Information Resources Management

4/17/2001

50 points

Use the information about the Carnegie Library System provided for homework #8.

Additionally, the focus will only be on two major areas:

1. Patron searches for book. A variety of search options are available. However, there are two types of searches. The default will be to search using specified criteria for books only at the current branch. A second option is to search other selected branches or all branches for books meeting the same criteria.

2. Librarians check out books to patrons. A patron can check out a book from any branch provided no fines are due. The librarians also enter when books have been returned. It's possible for someone to return a book that belongs in a different branch. In that case, the librarian still enters that the book has been returned and then puts the book aside for delivery to the proper branch.

The central location and site of the current centralized database is the branch in Oakland. The remaining 18 branches are scattered throughout the Pittsburgh area.

1. Describe how you would implement a client-server system for the Library System. Show what functionality would remain on the server(s) and what functionality would be executed on each of the two types of clients (patron search PC, checkout desk PC). A multi-tiered approach may be recommended. Document any assumptions that you may make about the distribution of the data. (10 points)

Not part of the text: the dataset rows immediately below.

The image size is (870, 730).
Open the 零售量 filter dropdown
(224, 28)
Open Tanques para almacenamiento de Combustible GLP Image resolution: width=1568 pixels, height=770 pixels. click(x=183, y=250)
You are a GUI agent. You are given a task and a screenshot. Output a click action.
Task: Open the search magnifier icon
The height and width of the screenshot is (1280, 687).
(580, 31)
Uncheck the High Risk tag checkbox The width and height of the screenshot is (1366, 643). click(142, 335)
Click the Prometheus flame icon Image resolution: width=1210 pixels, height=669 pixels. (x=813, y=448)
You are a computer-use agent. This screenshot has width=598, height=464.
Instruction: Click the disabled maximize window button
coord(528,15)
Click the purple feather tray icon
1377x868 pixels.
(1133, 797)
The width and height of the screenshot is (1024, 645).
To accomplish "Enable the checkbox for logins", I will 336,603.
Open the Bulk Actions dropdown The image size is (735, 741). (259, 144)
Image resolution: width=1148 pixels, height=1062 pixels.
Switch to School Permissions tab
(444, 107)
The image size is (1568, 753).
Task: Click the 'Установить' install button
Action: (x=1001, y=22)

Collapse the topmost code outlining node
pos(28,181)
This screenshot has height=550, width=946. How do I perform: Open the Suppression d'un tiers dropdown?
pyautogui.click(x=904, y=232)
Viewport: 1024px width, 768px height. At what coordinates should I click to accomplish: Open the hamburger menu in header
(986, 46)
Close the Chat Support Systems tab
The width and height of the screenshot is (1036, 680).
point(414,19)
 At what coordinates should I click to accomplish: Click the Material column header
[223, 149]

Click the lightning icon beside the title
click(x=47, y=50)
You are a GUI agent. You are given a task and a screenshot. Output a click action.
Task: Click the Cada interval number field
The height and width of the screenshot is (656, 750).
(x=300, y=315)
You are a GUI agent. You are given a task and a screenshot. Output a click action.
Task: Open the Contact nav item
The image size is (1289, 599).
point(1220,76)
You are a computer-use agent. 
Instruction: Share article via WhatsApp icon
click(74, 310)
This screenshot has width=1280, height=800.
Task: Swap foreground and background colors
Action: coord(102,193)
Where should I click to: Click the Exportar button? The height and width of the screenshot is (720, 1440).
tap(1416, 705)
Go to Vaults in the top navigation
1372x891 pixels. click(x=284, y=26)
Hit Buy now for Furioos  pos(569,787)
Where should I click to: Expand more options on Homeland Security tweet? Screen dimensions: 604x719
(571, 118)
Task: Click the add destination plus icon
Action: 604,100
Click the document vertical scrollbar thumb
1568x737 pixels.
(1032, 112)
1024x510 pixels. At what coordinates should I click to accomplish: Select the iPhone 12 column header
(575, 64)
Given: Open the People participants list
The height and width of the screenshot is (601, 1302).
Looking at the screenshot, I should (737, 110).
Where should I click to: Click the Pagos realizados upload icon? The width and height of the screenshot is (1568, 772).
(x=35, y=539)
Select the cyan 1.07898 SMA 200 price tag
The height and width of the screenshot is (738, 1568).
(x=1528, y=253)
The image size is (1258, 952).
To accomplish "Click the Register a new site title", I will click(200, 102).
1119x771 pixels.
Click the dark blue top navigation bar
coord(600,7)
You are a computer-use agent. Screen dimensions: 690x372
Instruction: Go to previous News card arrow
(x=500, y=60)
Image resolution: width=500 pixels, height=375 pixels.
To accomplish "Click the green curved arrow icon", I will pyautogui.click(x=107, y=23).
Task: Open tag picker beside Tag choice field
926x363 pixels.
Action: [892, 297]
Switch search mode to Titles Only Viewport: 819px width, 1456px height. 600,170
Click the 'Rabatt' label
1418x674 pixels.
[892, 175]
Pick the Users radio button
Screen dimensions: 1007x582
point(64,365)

Keeping the data centralized, a three-tiered client-server system could be established.

Tier 1 - Patron & Checkout Desk PCs

Presentation Services

I/O Processing and Validation

Tier 2 - Branch Server

Some application programming

Tier 3 - Central Database Server

Remainder of application programming - batch database processing

Data management services

2. Describe how you would distribute the database using the following options (20 points)

A. Fragmentation only

Separate the data by branch and put the information for each branch on a database server located in each branch.

B. Replication only

Replicate the entire database in each branch.

C. Both fragmentation and replication

For all branches, except the central location in Oakland, put only the data for that branch. I would most likely not fragment the Patron table, but only keep the centralized copy of that table. In the Oakland branch, keep a copy of the entire database.

3. Using the "both fragmentation and replication distribution" option, describe the processing strategy to be used for each of the following transactions. (10 points)

A. Patron searches for a book in the current branch

Search the locally available database only.

B. Patron searches for a book at one or two other branches

Send the request to the branches

Each branch does the search

Combine the results

Present the results to the patron

C. Patron searches for a book at all other branches

Send the request to the Oakland branch

Receive the results

Present the results to the patron

D. Librarian checks out a book to a patron

Update the Book table at the local branch

Update the Book table at the Oakland branch

Only after both are complete, indicate a successful checkout

E. Librarian enters the return of a book for the current branch

Update the Book table at the local branch

Update the Book table at the Oakland branch

Only after both are complete, indicate success

F. Librarian enters the return of a book for a different branch

Query the Oakland branch to determine which branch "owns" the book

Send the update to that branch

Update the Book table at the Oakland branch

Only after both are complete, indicate success

4. Recommend one of the distribution options. Provide support for your recommendation, and explain the benefits and drawbacks of the option you selected.

The obvious choice is option C for question 2.

Benefits:

Availability

Faster response times for searches

Each branch is responsible for its own data

Drawbacks:

Development costs will be higher, both people & equipment

Testing is more complex

Problem identification & resolution is more difficult

Greater technical expertise is needed to implement and support

Network dependence is increased

Increased processing overhead

Updates are more complex and require more careful programming

(This is minimized some because there are at most only two copies of any row.)